[Stored data — start]

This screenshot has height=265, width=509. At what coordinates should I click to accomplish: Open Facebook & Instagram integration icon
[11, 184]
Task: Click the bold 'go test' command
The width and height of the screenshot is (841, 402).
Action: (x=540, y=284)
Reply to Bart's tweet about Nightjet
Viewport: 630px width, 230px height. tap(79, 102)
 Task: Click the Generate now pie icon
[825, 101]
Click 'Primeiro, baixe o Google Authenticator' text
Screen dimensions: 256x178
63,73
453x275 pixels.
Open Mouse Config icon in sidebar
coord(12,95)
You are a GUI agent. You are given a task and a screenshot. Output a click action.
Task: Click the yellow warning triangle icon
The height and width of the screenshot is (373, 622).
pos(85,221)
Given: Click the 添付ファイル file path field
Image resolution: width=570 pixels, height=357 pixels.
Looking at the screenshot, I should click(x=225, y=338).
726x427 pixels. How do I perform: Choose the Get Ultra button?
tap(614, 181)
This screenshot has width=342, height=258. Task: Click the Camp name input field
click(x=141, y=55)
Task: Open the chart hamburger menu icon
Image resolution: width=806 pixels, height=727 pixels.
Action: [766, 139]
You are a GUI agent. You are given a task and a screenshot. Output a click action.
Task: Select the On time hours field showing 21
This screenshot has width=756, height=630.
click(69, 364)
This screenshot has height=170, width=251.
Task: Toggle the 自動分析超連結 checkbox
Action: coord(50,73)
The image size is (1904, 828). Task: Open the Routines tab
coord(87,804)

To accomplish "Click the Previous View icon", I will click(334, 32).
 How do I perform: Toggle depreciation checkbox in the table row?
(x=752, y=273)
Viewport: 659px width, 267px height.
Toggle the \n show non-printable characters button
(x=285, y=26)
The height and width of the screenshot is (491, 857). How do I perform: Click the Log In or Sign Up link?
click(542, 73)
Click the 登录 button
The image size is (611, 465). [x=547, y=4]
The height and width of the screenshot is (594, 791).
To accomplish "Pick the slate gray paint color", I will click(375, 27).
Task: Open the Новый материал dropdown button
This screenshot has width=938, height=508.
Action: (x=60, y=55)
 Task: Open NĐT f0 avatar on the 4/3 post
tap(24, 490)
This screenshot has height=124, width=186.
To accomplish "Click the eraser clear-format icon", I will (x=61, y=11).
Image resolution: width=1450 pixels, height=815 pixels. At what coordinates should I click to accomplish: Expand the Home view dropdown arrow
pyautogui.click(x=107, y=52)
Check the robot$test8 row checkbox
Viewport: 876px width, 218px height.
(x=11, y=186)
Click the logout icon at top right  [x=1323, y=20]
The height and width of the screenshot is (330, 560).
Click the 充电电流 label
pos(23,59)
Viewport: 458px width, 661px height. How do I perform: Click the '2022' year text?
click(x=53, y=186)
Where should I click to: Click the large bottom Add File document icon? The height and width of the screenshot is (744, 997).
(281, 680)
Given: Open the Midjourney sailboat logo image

[Stored data — finish]

Task statement: Please copy each line of the records above in which the word "will" can be found.

Solution:
To accomplish "Click the Previous View icon", I will click(334, 32).
To accomplish "Pick the slate gray paint color", I will click(375, 27).
To accomplish "Click the eraser clear-format icon", I will (x=61, y=11).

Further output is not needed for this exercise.